Unlocking Vietnamese Music: New Dataset and Models Boost Lyrics Transcription Accuracy

TLDR: Researchers have created VietLyrics, the first large-scale dataset of 647 hours of Vietnamese songs with aligned lyrics, to address the challenges of Automatic Lyrics Transcription (ALT) for the Vietnamese language. By fine-tuning Whisper models on this new dataset, they achieved significantly better performance (20.52% WER for lowercase lyrics) compared to existing multilingual ALT systems like LyricWhiz, which struggled with Vietnamese’s tonal complexity and dialects. The VietLyrics dataset and the fine-tuned models are publicly released to foster further research in Vietnamese music computing.

Automatic Lyrics Transcription (ALT) is becoming increasingly vital in the modern music industry, enabling deep learning models to convert vocal recordings into written text.
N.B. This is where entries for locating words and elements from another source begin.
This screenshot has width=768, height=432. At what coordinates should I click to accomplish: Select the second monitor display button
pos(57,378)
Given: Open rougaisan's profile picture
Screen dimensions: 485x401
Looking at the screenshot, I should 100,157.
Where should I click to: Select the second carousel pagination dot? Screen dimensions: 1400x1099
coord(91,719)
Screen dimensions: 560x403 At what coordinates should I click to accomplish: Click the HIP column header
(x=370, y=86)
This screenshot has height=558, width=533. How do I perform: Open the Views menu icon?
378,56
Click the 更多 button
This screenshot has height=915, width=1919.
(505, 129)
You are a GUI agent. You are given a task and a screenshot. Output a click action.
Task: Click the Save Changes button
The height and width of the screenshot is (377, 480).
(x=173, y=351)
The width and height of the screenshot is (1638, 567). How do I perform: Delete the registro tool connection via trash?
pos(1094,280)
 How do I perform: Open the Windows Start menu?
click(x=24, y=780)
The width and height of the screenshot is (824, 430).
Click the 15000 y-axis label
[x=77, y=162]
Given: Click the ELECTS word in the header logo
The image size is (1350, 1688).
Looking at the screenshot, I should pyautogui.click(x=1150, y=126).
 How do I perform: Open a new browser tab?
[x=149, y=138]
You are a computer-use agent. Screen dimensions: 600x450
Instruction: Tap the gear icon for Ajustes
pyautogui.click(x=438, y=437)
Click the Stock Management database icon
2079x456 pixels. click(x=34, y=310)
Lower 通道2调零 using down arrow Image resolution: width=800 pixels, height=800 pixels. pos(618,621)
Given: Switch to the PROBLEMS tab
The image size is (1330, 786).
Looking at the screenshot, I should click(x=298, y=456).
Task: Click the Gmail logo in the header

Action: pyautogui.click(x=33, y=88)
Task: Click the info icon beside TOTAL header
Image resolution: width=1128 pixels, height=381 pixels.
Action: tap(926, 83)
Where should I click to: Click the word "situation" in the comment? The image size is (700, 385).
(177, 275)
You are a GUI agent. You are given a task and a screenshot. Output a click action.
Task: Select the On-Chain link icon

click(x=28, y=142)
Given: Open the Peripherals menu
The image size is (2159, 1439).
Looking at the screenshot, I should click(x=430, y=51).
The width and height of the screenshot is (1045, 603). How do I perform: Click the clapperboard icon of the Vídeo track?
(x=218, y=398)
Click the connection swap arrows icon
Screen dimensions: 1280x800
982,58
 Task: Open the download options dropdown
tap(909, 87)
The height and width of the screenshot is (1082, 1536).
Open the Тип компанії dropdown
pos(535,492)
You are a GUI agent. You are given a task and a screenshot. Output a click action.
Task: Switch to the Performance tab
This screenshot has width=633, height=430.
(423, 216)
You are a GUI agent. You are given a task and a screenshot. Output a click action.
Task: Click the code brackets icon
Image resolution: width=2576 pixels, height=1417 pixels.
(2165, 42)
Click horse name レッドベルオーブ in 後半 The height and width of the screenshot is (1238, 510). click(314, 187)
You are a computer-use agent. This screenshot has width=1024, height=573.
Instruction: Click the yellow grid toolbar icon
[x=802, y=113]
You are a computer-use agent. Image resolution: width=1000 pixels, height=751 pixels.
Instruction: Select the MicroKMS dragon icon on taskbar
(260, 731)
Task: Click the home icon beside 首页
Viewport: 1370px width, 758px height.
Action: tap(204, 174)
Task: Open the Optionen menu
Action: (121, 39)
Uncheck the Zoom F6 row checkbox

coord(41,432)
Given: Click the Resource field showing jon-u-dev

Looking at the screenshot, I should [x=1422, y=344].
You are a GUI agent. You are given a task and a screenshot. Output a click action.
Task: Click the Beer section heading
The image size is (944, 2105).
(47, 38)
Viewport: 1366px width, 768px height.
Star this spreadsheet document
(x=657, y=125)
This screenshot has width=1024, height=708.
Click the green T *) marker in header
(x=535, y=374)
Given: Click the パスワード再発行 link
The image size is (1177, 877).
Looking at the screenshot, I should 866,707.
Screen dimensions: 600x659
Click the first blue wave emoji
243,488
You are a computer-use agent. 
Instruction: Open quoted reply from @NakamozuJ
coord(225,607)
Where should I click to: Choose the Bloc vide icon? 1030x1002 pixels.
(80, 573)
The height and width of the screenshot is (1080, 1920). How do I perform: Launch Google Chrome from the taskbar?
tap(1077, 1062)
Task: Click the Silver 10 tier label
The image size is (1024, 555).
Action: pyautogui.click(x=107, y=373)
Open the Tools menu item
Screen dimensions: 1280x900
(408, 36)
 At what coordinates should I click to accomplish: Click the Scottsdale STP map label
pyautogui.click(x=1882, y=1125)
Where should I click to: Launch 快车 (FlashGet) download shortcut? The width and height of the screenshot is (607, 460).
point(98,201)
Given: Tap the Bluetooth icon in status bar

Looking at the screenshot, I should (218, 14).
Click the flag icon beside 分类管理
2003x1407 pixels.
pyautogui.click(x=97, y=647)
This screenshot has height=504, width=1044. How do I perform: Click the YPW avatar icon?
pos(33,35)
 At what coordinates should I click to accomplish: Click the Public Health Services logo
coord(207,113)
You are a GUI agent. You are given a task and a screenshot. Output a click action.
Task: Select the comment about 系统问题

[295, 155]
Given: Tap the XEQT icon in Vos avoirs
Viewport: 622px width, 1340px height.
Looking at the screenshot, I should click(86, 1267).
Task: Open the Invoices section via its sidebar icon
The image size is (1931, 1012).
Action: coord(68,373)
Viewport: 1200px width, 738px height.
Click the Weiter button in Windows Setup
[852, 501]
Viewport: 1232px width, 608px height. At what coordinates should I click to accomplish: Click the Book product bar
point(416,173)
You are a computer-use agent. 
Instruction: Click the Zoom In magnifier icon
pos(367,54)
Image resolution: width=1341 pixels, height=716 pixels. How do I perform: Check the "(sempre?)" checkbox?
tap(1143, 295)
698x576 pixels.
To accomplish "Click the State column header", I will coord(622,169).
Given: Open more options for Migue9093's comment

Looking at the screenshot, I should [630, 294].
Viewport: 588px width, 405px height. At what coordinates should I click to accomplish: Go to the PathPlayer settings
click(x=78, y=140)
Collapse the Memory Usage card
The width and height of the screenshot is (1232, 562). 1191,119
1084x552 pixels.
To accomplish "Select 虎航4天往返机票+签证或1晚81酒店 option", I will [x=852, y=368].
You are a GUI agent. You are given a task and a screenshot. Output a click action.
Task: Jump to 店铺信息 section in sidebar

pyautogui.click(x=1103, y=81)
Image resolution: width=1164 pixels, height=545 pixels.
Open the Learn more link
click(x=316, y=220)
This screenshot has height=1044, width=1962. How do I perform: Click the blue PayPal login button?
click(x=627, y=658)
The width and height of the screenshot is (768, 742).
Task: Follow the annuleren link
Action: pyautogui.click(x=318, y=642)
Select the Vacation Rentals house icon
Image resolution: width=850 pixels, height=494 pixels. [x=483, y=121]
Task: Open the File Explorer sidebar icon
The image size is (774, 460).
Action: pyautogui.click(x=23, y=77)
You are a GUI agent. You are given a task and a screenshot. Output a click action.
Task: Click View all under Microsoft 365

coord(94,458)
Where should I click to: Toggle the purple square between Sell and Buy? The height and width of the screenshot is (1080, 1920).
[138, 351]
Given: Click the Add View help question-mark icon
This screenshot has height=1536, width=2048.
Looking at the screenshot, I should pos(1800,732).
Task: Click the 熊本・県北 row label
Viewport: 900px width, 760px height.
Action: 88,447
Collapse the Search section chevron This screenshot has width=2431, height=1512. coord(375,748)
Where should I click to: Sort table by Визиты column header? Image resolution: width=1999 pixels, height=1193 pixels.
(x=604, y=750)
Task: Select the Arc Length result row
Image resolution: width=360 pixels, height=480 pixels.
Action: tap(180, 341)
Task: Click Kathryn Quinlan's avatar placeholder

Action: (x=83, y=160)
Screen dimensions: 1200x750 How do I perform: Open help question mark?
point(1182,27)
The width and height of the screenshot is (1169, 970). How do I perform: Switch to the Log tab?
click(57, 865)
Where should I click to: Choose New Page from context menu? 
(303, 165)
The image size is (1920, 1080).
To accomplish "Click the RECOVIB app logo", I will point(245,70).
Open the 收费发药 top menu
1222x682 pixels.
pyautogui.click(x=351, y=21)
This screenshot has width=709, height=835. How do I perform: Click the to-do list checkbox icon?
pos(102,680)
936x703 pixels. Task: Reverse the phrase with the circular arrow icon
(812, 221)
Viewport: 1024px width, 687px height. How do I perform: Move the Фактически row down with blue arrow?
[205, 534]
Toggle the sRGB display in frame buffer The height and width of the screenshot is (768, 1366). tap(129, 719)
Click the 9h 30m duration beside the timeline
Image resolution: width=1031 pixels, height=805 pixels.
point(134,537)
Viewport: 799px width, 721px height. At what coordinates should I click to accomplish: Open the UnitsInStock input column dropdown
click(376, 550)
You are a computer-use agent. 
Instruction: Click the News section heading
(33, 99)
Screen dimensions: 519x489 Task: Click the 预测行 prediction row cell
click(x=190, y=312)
This technology enhances user experience on streaming platforms, assists in music analysis, and supports subtitle creation, promoting accessibility for the hearing impaired and non-native speakers.

Despite significant advancements in Western music computing, Vietnamese music research, particularly in lyrics transcription, has lagged. This is primarily due to the unique challenges posed by Vietnamese, such as its tonal complexity and diverse regional dialects, coupled with a critical lack of large-scale, high-quality datasets. Existing solutions often struggle with frequent transcription errors, hallucinations in non-vocal segments, and misidentification of the language.

Introducing VietLyrics: A New Foundation for Vietnamese ALT

To address these challenges, a team of researchers from the National University of Singapore has curated and released VietLyrics, the first large-scale Vietnamese ALT dataset. This comprehensive dataset comprises 647 hours of Vietnamese songs, complete with line-level aligned lyrics and rich metadata, including AI-predicted gender and genre information.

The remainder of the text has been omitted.